WORK TASK A -
From the William Bankes Amery biography, list every job title Amery is said to have held in the civil service.
WORK TASK B -
Write the next part of the William Bankes Amery biography, picking up after its final sentence.

= William Bankes Amery =

British civil servant and accountant (1883–1951)

William Bankes Amery CBE (26 October 1883 – 26 November 1951) was a British civil servant and accountant, also known as W. Bankes Amery and W. Bankes-Amery.

The Amery Ice Shelf in Antarctica was named after him by Douglas Mawson.

==Life==
The eldest son of Thomas Arthur Amery, of Norwell, Newark, Nottinghamshire, Amery was educated at Christ's Hospital. Making a career in the civil service, he was an Assistant Secretary in the War Trade Department from 1916 to 1919, then an Establishment Officer at the Ministry of Transport until 1922. That year, he became a Finance Officer in the Overseas Settlement Department of the Dominions Office, and in 1925 was appointed as Representative of the British government in Australia under the Empire Settlement Act 1922, that is, as a key official of the Home Children child migration scheme. In 1937 he returned to the Dominions Office, and in 1939 he was appointed as Controller of the Export Licensing Department of the Board of Trade.

DATA -
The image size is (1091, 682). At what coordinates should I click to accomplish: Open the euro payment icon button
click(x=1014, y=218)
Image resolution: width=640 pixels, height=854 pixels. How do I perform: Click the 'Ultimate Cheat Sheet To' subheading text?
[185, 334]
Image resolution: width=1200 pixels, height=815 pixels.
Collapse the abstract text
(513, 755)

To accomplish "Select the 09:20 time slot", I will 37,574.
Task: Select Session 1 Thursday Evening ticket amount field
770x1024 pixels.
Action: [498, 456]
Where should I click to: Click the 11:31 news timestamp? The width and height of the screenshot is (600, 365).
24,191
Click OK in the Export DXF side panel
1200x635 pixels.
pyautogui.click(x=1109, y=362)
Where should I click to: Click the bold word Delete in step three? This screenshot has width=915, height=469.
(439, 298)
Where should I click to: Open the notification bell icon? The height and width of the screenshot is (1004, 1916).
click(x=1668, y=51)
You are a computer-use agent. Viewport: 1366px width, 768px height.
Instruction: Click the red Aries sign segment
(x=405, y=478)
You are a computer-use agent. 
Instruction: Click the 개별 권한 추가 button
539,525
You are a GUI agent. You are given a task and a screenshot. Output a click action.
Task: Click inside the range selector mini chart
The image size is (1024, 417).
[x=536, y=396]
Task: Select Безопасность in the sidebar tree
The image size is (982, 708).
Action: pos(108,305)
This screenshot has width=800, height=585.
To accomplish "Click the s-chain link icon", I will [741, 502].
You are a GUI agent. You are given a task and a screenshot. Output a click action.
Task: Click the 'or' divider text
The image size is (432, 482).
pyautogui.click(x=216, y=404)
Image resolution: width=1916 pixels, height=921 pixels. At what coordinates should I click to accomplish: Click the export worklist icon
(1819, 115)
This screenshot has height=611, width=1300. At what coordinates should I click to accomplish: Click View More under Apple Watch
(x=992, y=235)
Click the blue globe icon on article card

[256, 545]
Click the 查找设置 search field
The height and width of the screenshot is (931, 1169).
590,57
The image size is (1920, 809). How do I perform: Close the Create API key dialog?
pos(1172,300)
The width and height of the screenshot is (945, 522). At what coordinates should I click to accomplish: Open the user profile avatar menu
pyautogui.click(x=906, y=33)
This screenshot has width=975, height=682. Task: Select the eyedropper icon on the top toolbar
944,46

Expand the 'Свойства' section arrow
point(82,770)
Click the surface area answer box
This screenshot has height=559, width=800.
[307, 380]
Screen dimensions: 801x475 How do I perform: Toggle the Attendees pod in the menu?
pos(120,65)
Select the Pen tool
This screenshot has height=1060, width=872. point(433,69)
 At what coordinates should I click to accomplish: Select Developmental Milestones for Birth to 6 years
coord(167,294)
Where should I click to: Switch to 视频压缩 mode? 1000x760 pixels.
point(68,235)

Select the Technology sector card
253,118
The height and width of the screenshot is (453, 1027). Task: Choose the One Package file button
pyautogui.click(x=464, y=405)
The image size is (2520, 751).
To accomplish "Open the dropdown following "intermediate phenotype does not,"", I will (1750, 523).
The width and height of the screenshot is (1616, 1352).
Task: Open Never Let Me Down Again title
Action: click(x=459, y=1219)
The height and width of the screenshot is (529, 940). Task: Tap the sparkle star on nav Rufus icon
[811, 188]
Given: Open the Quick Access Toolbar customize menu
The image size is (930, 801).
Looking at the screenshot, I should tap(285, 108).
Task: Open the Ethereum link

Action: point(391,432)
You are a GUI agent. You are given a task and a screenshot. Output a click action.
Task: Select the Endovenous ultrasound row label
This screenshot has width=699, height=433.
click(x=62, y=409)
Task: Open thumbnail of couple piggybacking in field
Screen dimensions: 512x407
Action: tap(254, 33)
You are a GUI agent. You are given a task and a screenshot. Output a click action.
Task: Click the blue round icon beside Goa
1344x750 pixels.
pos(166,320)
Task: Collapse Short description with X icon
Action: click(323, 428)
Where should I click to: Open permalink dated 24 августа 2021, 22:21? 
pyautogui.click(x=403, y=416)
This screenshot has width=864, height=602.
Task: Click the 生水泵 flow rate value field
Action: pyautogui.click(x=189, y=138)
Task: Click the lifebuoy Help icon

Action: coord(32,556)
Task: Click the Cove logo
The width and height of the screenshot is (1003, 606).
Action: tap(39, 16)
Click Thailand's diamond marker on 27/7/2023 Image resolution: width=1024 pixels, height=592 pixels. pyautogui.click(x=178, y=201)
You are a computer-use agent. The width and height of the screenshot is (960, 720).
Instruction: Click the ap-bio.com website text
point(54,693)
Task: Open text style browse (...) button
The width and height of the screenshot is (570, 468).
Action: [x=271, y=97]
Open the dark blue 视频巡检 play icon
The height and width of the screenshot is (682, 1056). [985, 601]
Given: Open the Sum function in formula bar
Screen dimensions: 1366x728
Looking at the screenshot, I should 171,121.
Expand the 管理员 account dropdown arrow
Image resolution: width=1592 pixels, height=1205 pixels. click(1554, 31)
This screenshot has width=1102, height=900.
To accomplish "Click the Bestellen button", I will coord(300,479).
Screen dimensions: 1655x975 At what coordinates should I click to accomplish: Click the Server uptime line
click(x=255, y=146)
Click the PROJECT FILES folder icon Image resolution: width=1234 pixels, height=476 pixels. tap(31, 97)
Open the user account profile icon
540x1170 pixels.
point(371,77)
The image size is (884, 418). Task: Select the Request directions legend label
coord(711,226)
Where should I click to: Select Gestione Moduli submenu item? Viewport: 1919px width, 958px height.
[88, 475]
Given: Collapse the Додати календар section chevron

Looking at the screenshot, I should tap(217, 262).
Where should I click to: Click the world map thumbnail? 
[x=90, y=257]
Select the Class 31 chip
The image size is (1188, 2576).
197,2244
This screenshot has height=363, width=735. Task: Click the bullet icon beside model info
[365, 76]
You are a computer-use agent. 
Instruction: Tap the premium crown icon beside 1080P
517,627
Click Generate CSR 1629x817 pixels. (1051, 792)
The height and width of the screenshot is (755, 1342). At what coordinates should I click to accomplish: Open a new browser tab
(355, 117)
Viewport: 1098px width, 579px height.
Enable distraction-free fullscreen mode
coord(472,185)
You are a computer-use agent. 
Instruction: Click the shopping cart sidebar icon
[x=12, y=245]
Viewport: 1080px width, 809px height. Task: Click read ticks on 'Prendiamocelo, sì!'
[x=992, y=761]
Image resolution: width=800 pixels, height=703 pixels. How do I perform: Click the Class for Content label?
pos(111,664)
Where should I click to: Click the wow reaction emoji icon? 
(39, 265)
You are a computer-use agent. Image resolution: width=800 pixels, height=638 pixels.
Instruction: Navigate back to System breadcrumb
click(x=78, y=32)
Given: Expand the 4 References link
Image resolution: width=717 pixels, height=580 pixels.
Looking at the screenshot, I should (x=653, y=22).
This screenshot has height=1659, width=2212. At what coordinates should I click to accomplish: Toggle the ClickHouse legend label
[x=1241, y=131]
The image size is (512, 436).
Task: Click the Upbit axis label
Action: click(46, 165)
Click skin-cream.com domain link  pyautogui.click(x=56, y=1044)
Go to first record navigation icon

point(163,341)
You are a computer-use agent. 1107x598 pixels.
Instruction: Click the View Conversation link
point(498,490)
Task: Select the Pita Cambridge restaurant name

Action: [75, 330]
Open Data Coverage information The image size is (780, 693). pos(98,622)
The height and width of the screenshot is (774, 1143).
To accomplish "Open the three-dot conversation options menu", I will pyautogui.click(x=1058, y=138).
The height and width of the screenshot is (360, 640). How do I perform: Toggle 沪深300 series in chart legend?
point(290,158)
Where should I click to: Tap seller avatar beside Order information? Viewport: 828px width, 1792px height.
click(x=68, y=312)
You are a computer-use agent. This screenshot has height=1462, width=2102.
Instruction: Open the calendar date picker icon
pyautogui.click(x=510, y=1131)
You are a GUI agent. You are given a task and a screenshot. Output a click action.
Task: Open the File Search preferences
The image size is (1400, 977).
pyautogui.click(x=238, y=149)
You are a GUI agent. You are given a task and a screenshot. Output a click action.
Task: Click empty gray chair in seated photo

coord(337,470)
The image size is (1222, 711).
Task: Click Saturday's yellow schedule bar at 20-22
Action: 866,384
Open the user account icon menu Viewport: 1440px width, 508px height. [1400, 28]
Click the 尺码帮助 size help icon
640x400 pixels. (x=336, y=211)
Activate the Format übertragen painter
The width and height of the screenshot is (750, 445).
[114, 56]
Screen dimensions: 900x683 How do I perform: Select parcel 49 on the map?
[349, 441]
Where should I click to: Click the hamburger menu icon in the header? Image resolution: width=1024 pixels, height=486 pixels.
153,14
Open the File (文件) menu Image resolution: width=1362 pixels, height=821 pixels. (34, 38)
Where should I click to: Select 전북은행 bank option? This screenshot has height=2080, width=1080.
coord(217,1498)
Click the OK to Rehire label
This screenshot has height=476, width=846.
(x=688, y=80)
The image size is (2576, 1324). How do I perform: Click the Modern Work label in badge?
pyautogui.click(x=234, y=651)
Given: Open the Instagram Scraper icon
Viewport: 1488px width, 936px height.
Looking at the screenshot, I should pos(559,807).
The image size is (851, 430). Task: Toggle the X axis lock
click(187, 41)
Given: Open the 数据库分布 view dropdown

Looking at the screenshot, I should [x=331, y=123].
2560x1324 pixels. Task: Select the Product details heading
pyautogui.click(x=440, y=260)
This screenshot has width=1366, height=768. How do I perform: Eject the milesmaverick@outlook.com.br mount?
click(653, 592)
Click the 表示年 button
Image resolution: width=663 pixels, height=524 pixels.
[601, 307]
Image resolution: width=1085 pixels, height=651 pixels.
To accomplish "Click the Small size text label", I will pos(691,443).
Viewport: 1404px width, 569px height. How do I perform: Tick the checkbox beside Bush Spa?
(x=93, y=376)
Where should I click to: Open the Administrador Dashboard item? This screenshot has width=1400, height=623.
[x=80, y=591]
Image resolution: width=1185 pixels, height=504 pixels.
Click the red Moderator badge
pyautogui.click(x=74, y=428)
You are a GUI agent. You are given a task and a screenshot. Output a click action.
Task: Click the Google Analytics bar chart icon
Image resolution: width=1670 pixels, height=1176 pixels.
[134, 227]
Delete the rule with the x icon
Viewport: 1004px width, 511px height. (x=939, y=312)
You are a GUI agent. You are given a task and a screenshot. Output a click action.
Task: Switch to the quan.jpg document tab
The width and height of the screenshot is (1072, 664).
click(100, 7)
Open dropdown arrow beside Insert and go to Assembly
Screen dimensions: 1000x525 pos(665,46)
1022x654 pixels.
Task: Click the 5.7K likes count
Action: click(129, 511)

REPLY A -
- Assistant Secretary (War Trade Department)
- Establishment Officer (Ministry of Transport)
- Finance Officer (Overseas Settlement Department of the Dominions Office)
- Representative of the British government in Australia
- Controller of the Export Licensing Department (Board of Trade)

REPLY B -
In 1940 Amery joined the newly re-established Ministry of Food, then from 1942 to 1945 was Head of the United Kingdom Food Mission to Australia, representing the Ministry of Food. From 1946 until his death he was a member of the Board of British Phosphate Commissioners.

In 1940, Amery married Edna Mary Truman. He died in November 1951, when Who's Who gave a London address for him and reported that he was a member of the Savile Club.